Problem: The entries below contain a line with "[Startseite] (44, 34)" and a line with "Trainingsanfrage (101, 212)". Retype exactly everything from the first down to the second, both included, and nothing else.

---------- Exercise data ----------

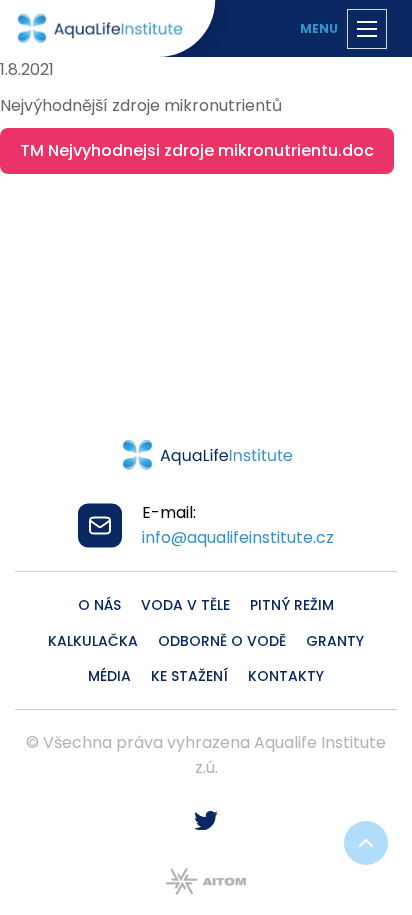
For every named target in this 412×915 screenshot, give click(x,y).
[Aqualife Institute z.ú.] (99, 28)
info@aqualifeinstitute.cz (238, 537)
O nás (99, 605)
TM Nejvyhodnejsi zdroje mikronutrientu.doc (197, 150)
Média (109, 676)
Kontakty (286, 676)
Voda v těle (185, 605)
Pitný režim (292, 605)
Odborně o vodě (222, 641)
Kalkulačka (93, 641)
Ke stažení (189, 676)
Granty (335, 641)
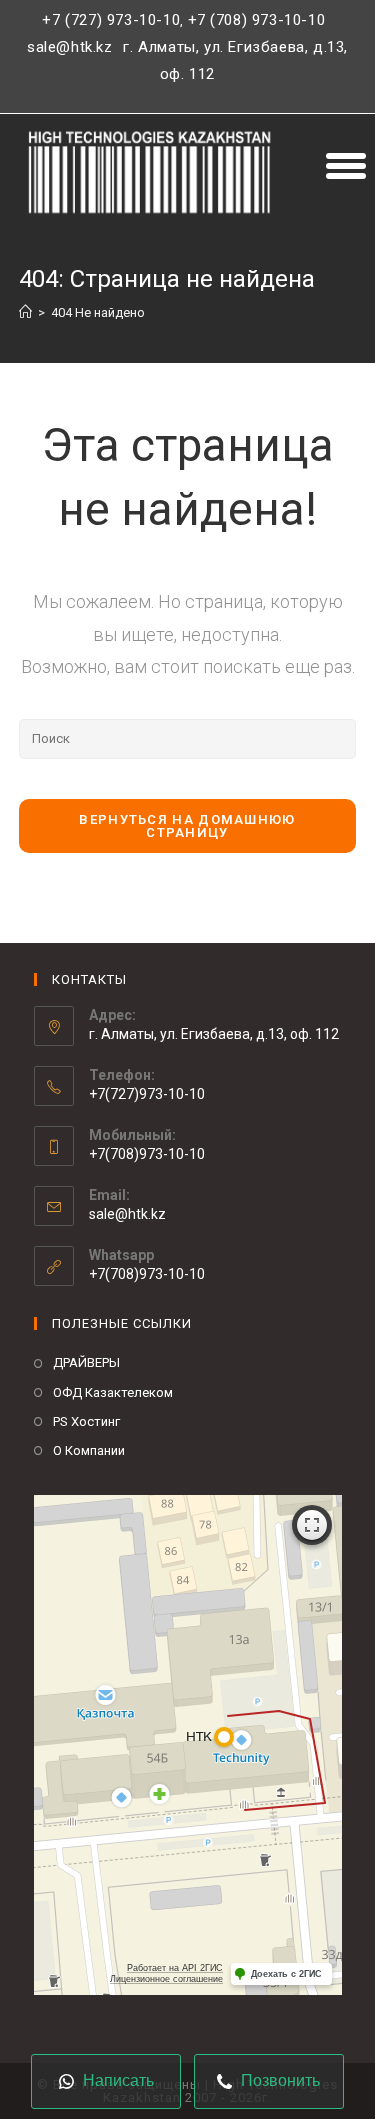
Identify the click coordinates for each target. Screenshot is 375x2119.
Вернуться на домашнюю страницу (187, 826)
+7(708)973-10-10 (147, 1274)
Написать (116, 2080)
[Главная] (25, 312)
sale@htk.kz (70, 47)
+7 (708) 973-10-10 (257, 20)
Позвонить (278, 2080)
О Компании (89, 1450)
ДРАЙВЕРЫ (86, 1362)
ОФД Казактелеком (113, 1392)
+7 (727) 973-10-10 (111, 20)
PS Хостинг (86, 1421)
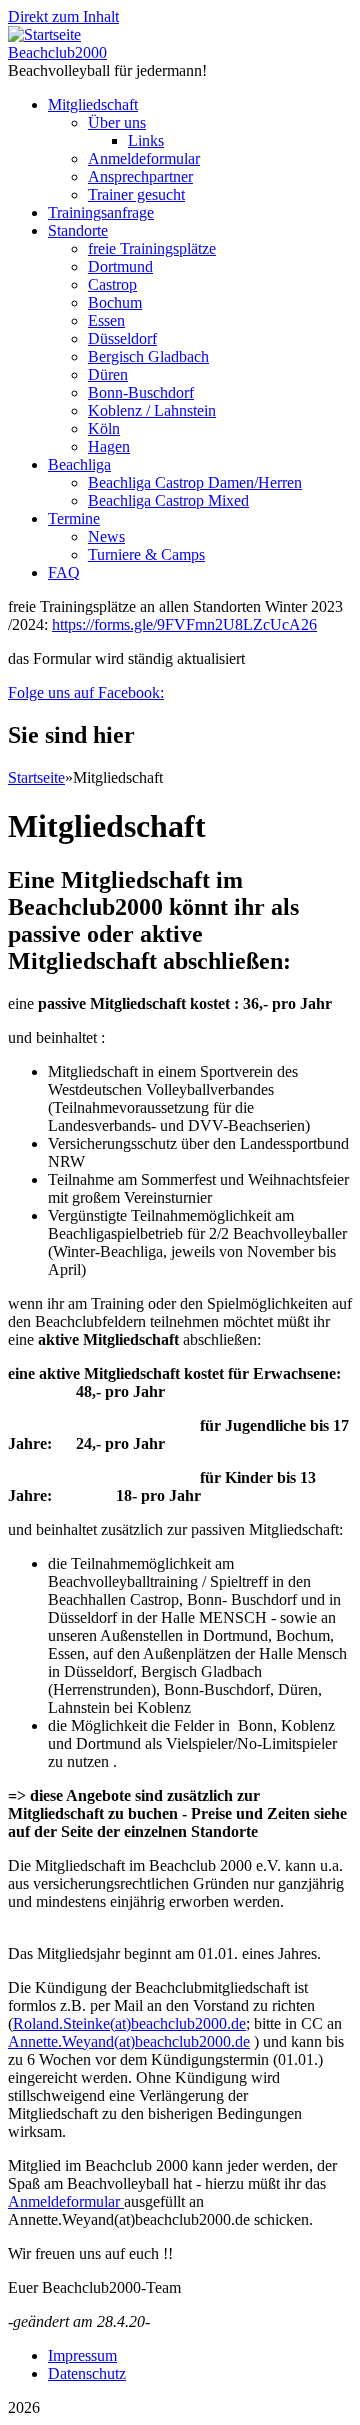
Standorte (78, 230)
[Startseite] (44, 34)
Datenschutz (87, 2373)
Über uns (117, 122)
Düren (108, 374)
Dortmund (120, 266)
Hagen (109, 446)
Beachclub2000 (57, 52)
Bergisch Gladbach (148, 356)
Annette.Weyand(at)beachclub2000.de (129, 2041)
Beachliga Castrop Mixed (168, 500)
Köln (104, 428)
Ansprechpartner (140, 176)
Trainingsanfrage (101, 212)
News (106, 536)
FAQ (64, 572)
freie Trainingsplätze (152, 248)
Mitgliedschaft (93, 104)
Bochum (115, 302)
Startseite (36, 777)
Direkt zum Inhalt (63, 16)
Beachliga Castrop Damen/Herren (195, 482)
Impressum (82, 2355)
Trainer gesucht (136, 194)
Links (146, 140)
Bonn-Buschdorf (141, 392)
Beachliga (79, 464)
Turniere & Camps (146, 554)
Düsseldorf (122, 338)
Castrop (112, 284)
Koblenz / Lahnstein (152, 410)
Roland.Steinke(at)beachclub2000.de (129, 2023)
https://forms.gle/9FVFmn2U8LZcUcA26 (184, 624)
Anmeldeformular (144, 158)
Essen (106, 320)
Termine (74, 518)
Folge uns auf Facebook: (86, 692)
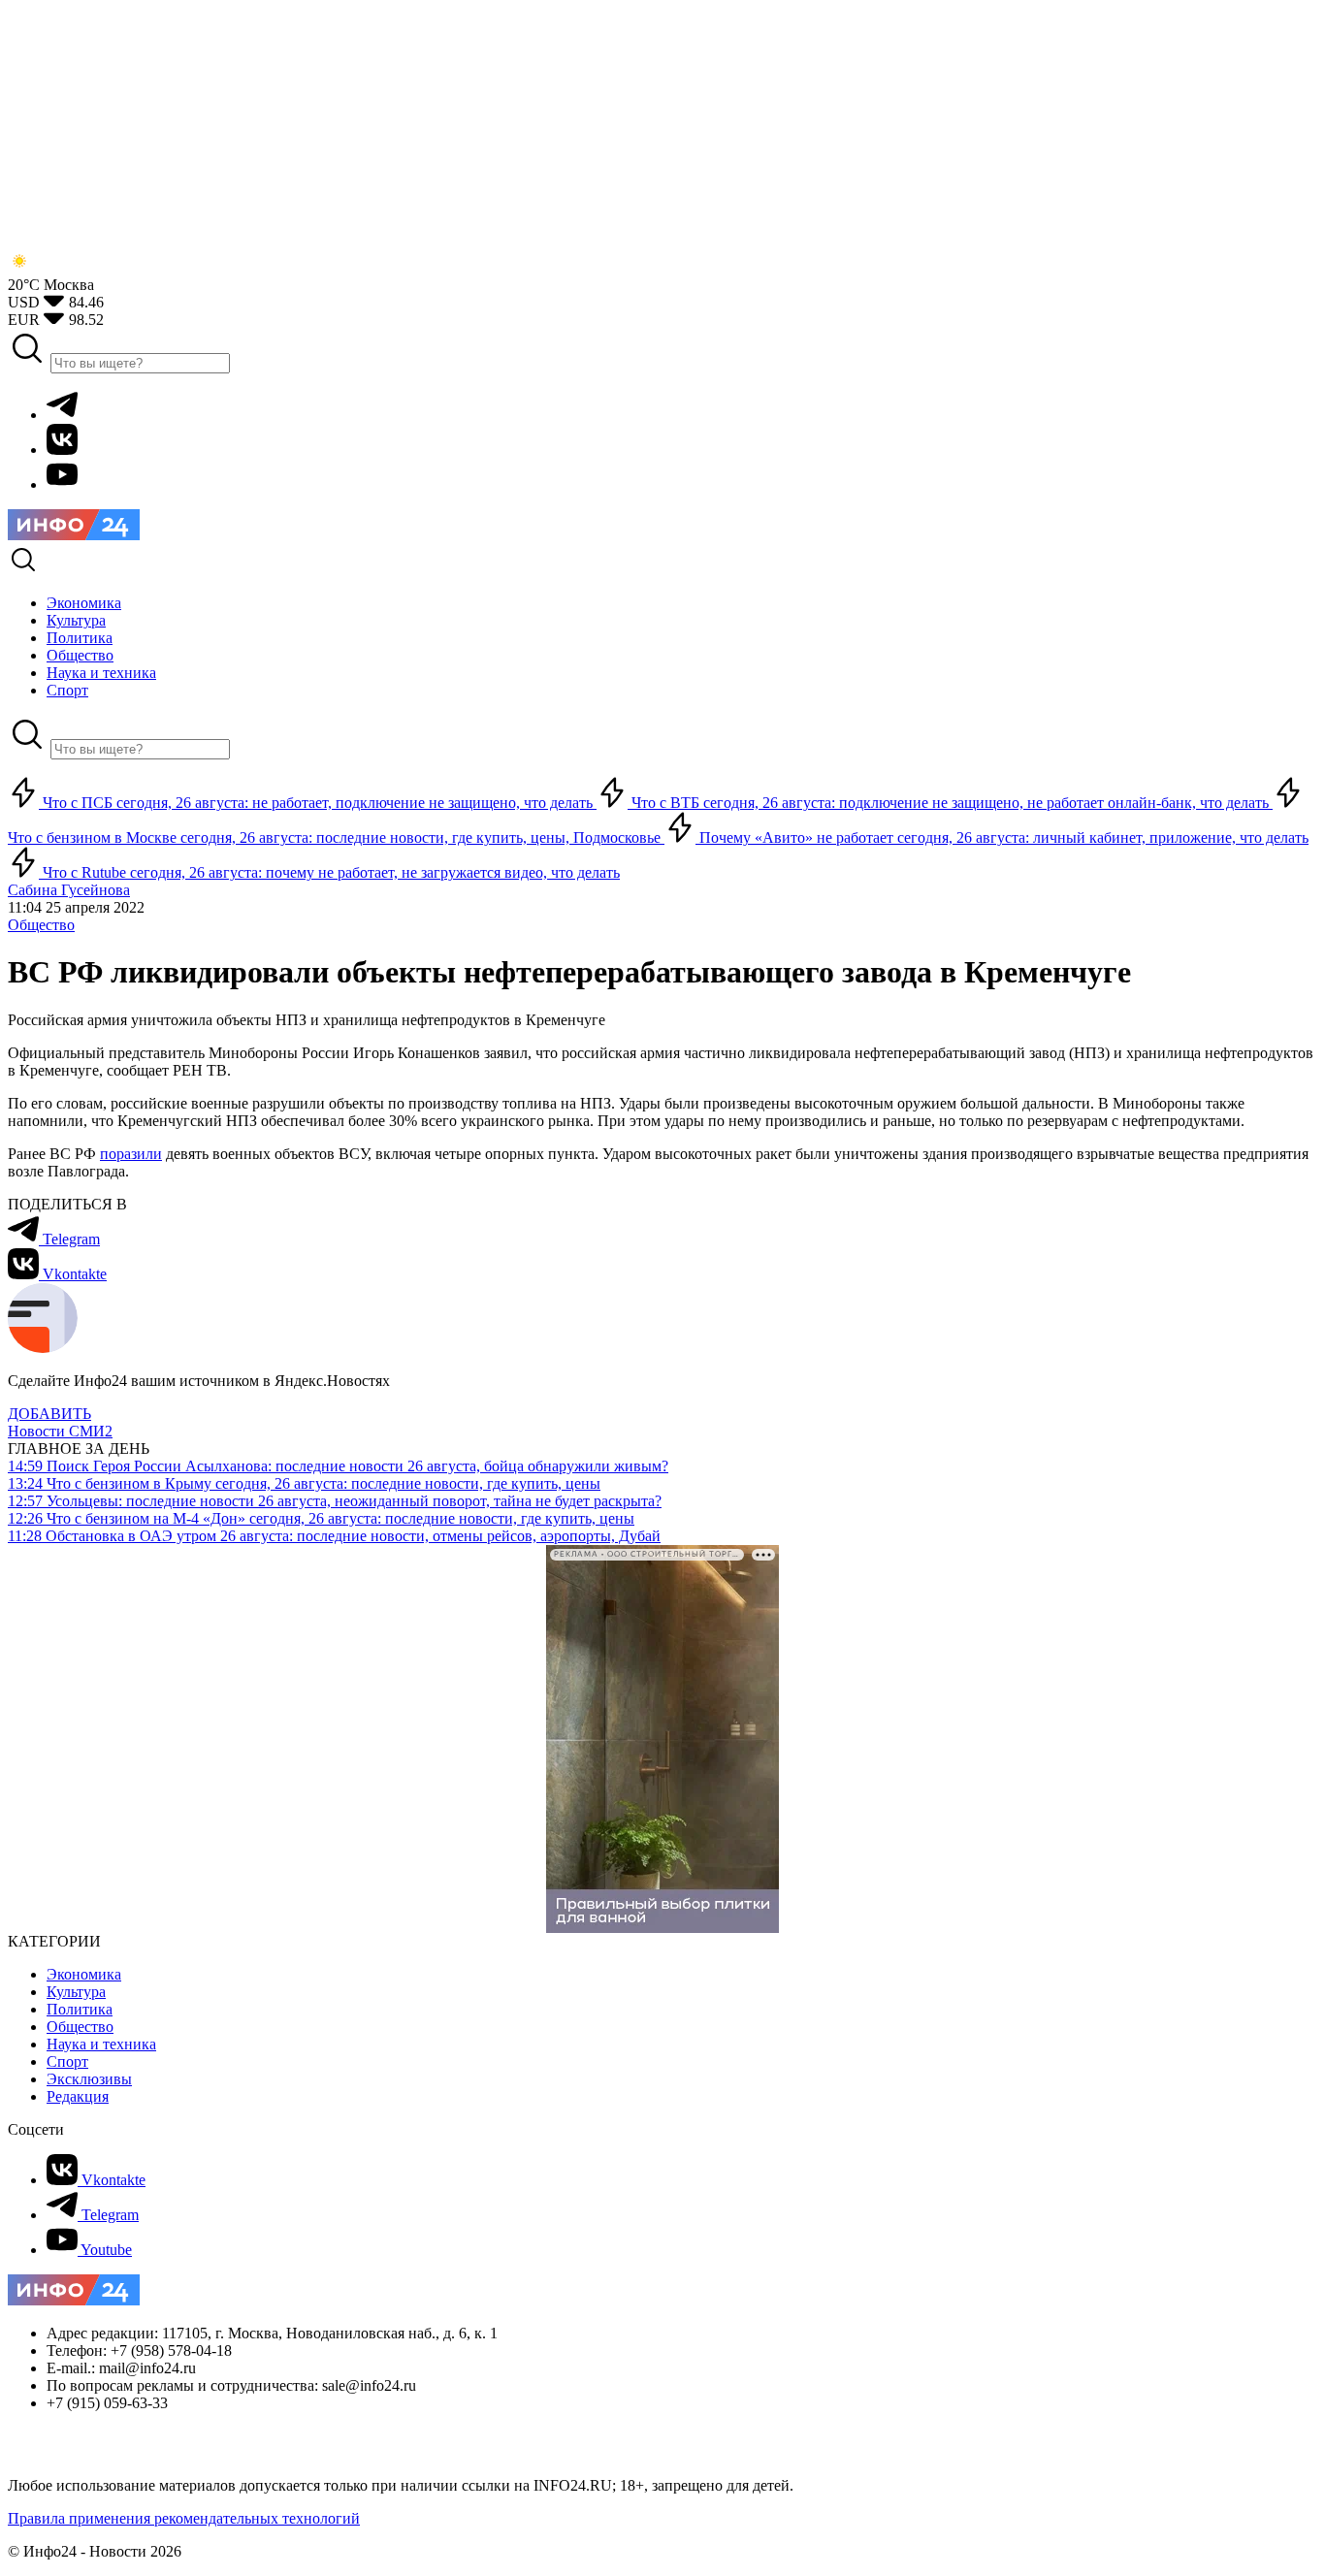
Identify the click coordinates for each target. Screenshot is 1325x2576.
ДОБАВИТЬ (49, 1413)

----------

Written response:
[Startseite] (44, 34)
Datenschutz (87, 2373)
Über uns (117, 122)
Düren (108, 374)
Dortmund (120, 266)
Hagen (109, 446)
Beachclub2000 (57, 52)
Bergisch Gladbach (148, 356)
Annette.Weyand(at)beachclub2000.de (129, 2041)
Beachliga Castrop Mixed (168, 500)
Köln (104, 428)
Ansprechpartner (140, 176)
Trainingsanfrage (101, 212)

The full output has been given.